Your assignment ::
The number of lines below holding the string "height" is the only answer wanted.

Extracted data entries ::
┏━━
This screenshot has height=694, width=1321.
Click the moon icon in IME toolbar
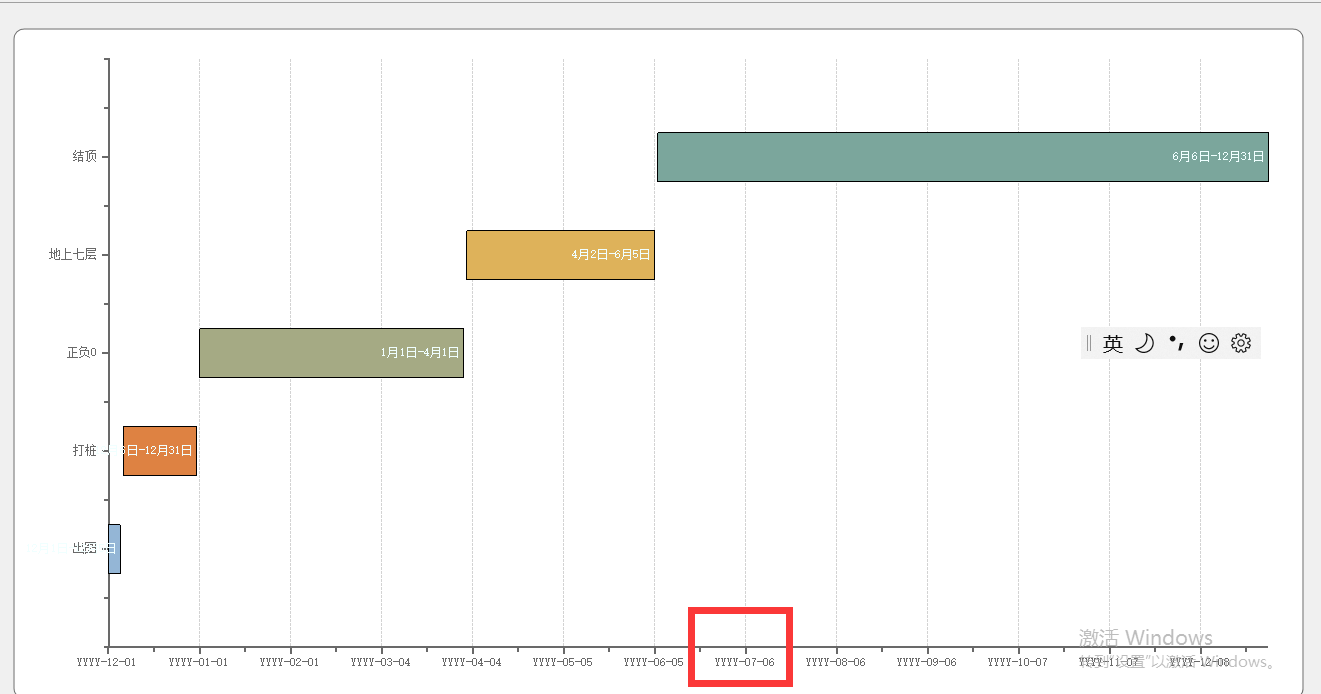tap(1144, 344)
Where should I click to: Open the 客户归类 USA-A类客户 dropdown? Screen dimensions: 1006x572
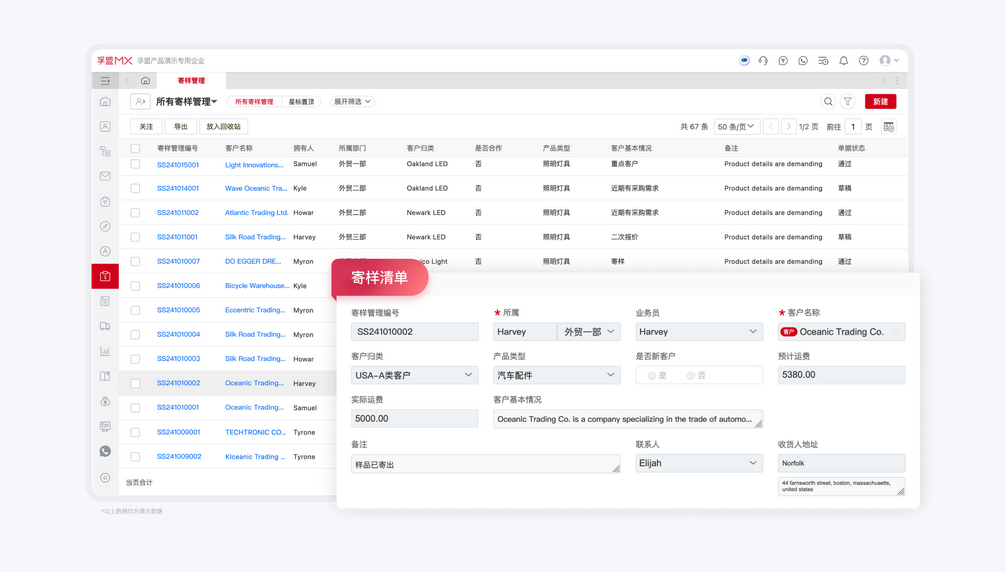point(414,375)
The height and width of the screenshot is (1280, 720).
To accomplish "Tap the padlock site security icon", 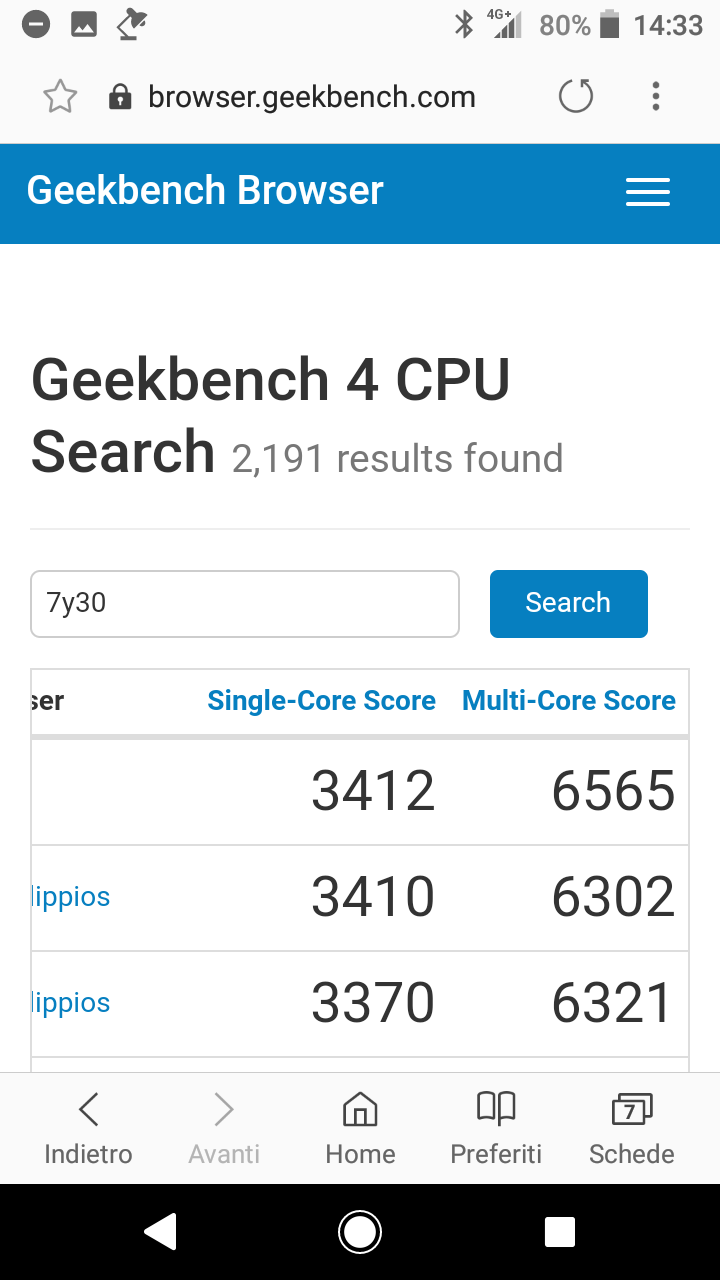I will [120, 97].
┗━━
Written response ::
2